**TEXTE À LIRE**:

((

Quant aux deux autres Européens qui l’accompagnaient, c’étaient deux métis, nés de femmes siamoises, qui lui servaient d’aides et de domestiques.

M. Duyshart m’avoua que notre rencontre lui avait causé les plus vives appréhensions. On lui avait dit à Luang Prabang qu’un certain nombre de Français remontaient le fleuve à la tête d’une troupe de Cambodgiens armés ; il connaissait vaguement la révolte qui venait d’ensanglanter le Cambodge, et il avait craint un instant de se trouver en présence d’une bande de maraudeurs et de pillards, qui pouvait lui faire un mauvais parti. Aussi avait-il cherché à éviter cette rencontre et ne s’était-il un peu rassuré qu’en voyant le radeau qui le précédait entrer en pourparlers amicaux avec nos barques. Il avait cependant jugé prudent de s’arrêter en aval, pour pouvoir au besoin détaler promptement.


KENG SAO ET LES MONTAGNES DES ENVIRONS DE PAK LAY.

))

**MATÉRIEL SOURCE**:

((

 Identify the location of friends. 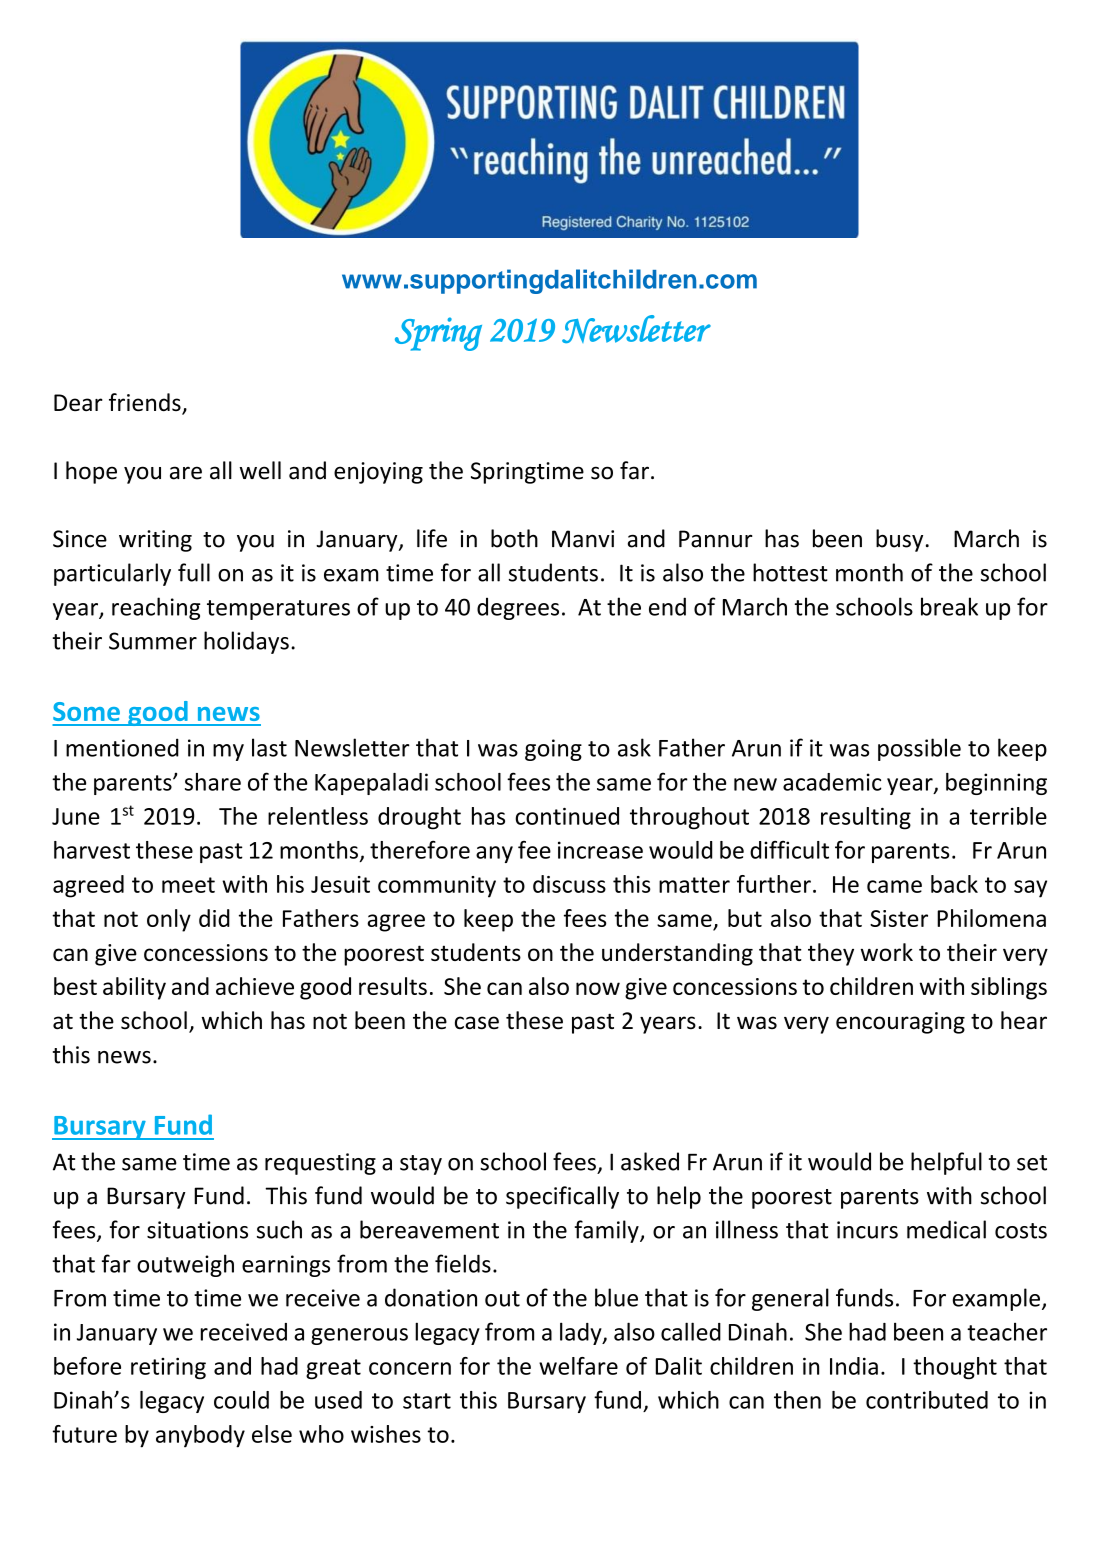
(146, 403).
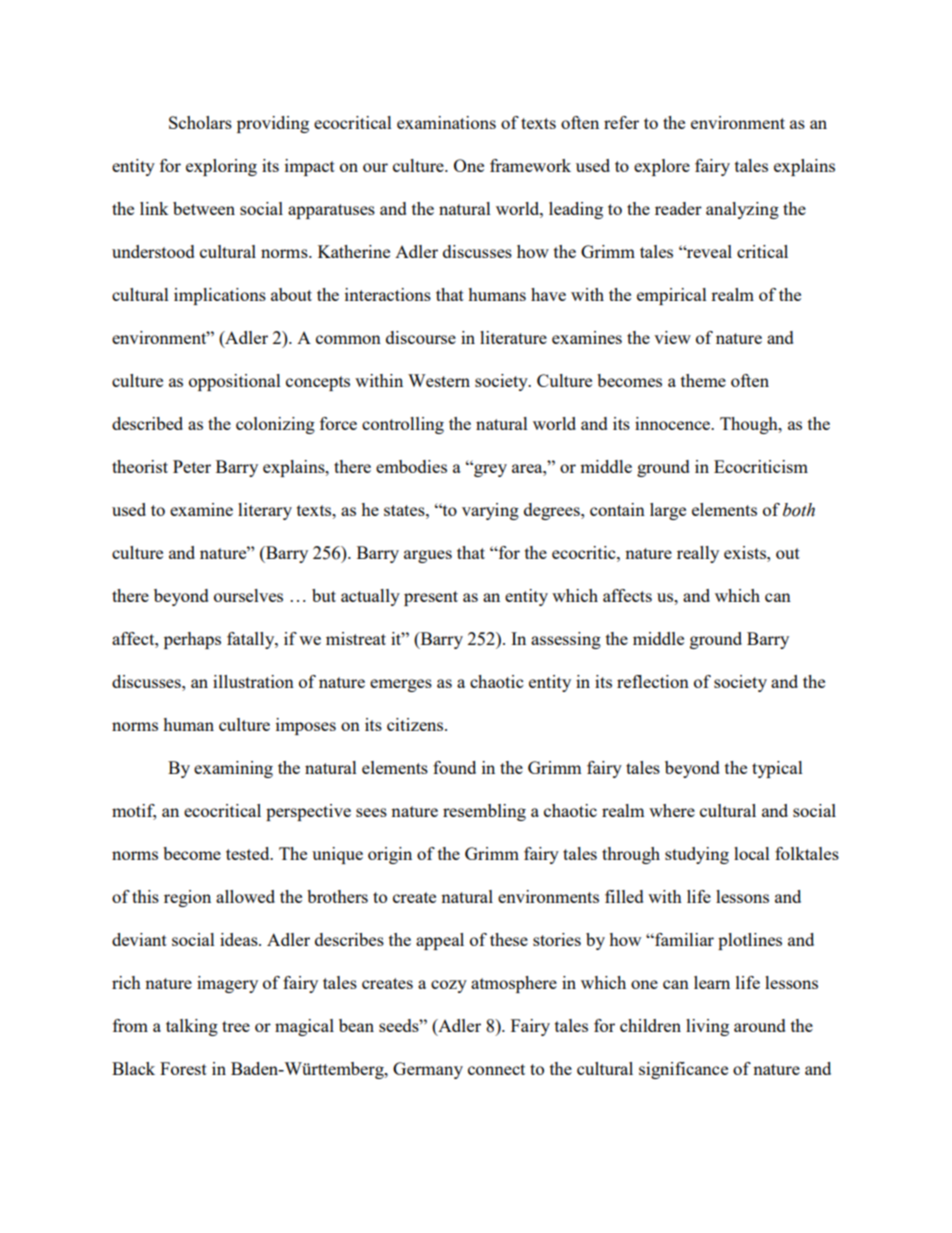 The height and width of the page is (1233, 952). What do you see at coordinates (668, 511) in the page?
I see `large` at bounding box center [668, 511].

))

**SÉRIE DE CONSIGNES**:
1. D'après le récit de la rencontre avec M. Duyshart, dans quelle ville lui avait-on appris que des Français remontaient le fleuve ?
2. Écrivez la suite du récit de la rencontre avec M. Duyshart, en reprenant après sa dernière phrase.
Le matériel fourni ne joue ici aucun rôle.

**RÉPONSES SUCCESSIVES**:
1. À Luang Prabang.

2.
Ainsi, grâce aux exagérations des indigènes, nous nous étions des deux côtés alarmés inutilement. La mission de M. Duyshart était bien une mission scientifique ; mais son voyage n’avait pas la portée que nous lui avions attribuée. Il avait reconnu, il est vrai, le cours du Cambodge cent vingt milles au-dessus de Luang Prabang, mais il n’était pas sorti des limites des possessions siamoises. Xieng Khong, le point le plus haut qu’il eût atteint sur le fleuve, n’était que peu au-dessus du vingtième parallèle.

À Xien Khong, le Mékong paraissait venir du nord-ouest ; sa largeur et son débit restaient considérables ; mais, à partir de ce point, il s’engageait dans une contrée où les populations étaient en guerre les unes avec les autres et où M. Duyshart pensait qu’il nous serait impossible de pénétrer.